こうした知恵は、私のお気に入りのスティーブン・コルベアのツイートを思い出させます。
利用可能性ヒューリスティックの利点は、極端な気象現象の経験と気候科学が、人々の懸念を高めていることです。干ばつに起因する山火事、洪水、そして猛烈な熱波には、明るい兆しがあります。ハリケーン・サンディを生き延びたニュージャージー州の住民は、環境保護への意識を 高めました 。そして今日、アメリカ人の 74%が 、過去5年間の極端な気象現象が気候変動に関する意見に影響を与えたと回答しています。
つまり、アメリカ人は5対1の割合で地球温暖化が起こっていることに同意している。
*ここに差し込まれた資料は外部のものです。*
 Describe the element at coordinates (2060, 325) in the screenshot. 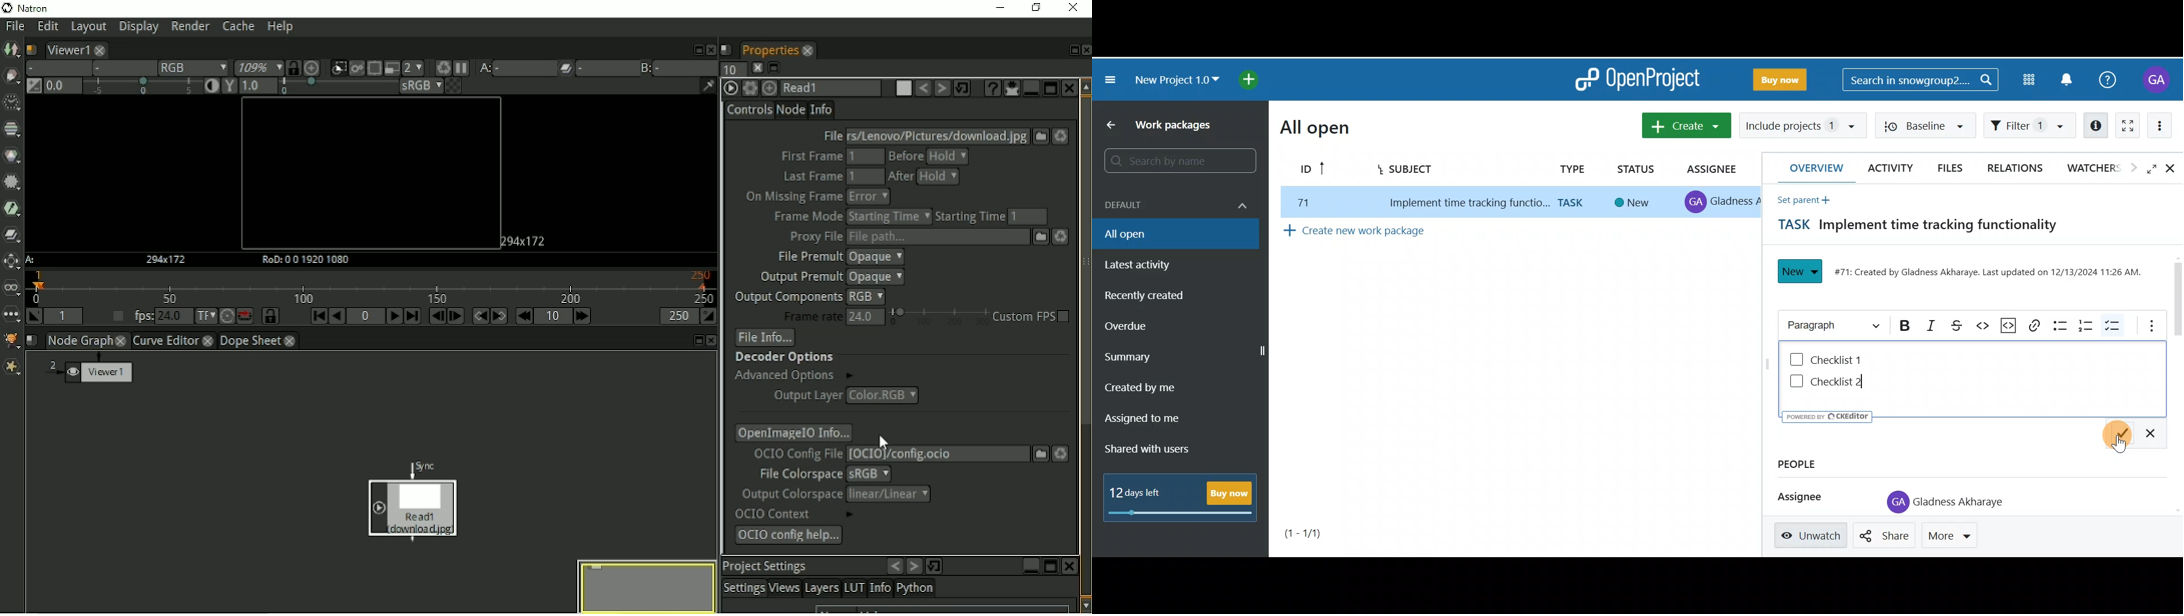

一方、3対1の割合で人為的原因だと考えている。10人中7人が気候変動について少なくとも「ある程度心配している」と回答している。そして世界全体では、26カ国で3分の2の人が気候変動を自国にとって「大きな脅威」と捉えている。「気候変動の証拠はあまりにも圧倒的になりつつあり、人々は自分の地域や生活の中でそれを実感しています」と、オバマ政権の科学顧問ジョン・ホールドレン氏は述べている。「深刻な洪水や山火事で路上に遺体が転がっているのを目にするほどです」
鮮明で記憶に残るような気象災害が頻繁に発生するにつれ、より多くの人々が気づき、関心を寄せています。先月、ノーベル賞受賞者27名と連邦準備制度理事会(FRB)元議長全員を含む3300人の経済学者が、歳入中立型炭素税が最も効果的な気候変動対策であることを支持する合意声明に署名しました。進歩派民主党が提案する グリーン・ニューディールは、実現可能性というよりはむしろ野心的なものかもしれませんが、その存在は、若者や若年層の気候変動への懸念の高まり、そして低炭素エネルギー源の成長と相まって、より環境に優しい未来への希望を与えています。